Bug #52919
closedceph orch device zap validation can result in osd issues and problematic error messages
100%
Description
Any fat-fingered moment with hostname or device path can cause zap to do things it shouldn't.
For example;
1. bogus host name
[ceph: root@f34cluster /]# ceph orch device zap orac disk --force
Error EINVAL: host address is empty
---> clearly the hostname was not empty - the msg should be that the host is not a member of the cluster
2. host in maintenance .. not checked for. If the host is in maintenance we should not attempt any actions against it.
3. valid host, but a bogus device
[ceph: root@f34cluster /]# ceph orch device zap f34cluster disk --force
Error EINVAL: Zap failed: ceph-volume lvm list d
i
s
k
---> not a very clear error message for the admin
4. osd stopped, but still valid...this fails the "is-active" check, allowing the zap to proceed against a valid osd that just happened to be down at that point. The result looks like this (acting against osd.3)

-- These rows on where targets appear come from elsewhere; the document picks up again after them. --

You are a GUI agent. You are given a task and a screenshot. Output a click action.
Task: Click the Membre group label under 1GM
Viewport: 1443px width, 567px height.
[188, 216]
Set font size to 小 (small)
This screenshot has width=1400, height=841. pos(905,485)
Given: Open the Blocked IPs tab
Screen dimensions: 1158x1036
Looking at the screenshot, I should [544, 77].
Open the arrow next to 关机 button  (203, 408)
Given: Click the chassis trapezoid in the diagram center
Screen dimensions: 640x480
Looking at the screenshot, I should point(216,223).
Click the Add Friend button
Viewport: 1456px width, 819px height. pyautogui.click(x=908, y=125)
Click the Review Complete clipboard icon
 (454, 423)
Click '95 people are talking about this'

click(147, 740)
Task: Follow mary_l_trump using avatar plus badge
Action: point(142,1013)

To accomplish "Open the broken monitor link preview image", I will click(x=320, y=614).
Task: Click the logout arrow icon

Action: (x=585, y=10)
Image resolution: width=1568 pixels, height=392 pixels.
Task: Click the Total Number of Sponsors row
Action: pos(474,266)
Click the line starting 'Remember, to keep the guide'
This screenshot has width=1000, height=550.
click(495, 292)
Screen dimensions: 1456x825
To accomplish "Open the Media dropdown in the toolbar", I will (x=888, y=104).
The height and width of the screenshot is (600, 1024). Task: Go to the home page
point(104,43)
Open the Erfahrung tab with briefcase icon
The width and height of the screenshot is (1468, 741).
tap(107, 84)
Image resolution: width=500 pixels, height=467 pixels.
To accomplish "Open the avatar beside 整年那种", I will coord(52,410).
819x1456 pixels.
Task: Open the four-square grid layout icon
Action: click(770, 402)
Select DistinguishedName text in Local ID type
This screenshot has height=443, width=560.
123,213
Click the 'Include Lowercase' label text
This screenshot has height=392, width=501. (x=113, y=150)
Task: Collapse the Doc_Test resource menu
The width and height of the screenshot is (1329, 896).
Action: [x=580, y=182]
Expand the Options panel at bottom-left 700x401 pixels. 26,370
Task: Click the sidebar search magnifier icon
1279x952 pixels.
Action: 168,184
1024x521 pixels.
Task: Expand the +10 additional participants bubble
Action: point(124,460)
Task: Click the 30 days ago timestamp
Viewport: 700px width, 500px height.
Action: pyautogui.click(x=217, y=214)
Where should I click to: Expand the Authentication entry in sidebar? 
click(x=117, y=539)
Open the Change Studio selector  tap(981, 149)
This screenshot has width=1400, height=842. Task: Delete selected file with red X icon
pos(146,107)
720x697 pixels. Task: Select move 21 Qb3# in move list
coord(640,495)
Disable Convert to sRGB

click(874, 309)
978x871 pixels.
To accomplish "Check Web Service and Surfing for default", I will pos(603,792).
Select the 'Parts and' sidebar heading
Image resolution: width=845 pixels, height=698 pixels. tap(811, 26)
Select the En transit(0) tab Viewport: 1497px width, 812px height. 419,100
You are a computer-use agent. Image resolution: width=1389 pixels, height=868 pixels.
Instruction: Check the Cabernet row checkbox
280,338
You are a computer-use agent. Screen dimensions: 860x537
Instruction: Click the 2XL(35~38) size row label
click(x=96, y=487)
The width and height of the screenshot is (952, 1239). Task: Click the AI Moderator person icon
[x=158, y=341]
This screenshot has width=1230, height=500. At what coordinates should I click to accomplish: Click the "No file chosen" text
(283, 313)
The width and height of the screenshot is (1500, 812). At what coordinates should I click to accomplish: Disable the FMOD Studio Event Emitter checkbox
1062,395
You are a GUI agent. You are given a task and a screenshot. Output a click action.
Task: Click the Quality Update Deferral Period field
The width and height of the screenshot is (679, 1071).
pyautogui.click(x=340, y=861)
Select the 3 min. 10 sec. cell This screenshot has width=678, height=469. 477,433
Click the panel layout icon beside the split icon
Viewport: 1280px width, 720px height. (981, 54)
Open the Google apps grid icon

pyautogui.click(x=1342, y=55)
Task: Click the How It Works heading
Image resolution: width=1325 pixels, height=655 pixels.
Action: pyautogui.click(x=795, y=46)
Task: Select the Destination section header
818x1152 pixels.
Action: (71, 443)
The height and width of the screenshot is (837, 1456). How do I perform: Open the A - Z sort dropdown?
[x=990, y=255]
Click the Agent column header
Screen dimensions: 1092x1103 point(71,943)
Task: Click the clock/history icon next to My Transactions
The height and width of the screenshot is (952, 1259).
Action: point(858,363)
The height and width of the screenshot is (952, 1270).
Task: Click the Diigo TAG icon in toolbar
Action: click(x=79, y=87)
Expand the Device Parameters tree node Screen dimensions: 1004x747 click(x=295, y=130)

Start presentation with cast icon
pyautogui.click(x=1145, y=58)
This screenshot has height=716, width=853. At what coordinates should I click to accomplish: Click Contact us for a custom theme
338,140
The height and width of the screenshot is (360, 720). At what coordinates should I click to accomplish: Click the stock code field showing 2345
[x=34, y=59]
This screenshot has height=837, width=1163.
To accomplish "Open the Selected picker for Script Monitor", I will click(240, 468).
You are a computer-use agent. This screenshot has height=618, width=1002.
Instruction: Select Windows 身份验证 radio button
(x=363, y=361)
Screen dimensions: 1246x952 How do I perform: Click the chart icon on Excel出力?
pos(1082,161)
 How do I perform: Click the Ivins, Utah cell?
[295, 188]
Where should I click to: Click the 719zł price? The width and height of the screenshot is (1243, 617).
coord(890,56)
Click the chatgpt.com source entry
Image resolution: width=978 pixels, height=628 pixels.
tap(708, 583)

[ceph: root@f34cluster /]# ceph osd tree
ID CLASS WEIGHT TYPE NAME STATUS REWEIGHT PRI-AFF
-1 4.00000 root default
-3 4.00000 host f34cluster
0 hdd 1.00000 osd.0 up 1.00000 1.00000
1 hdd 1.00000 osd.1 up 1.00000 1.00000
2 hdd 1.00000 osd.2 up 1.00000 1.00000
3 hdd 1.00000 osd.3 down 1.00000 1.00000
---> osd.3 was zapped, but to ceph it still exists and obviously the host still has it as an entry in systemd. the orch osd rm should have been run first
Updated by Paul Cuzner over 2 years ago
- % Done changed from 0 to 70
- Pull request ID set to 43560
The PR is currently in draft for comment.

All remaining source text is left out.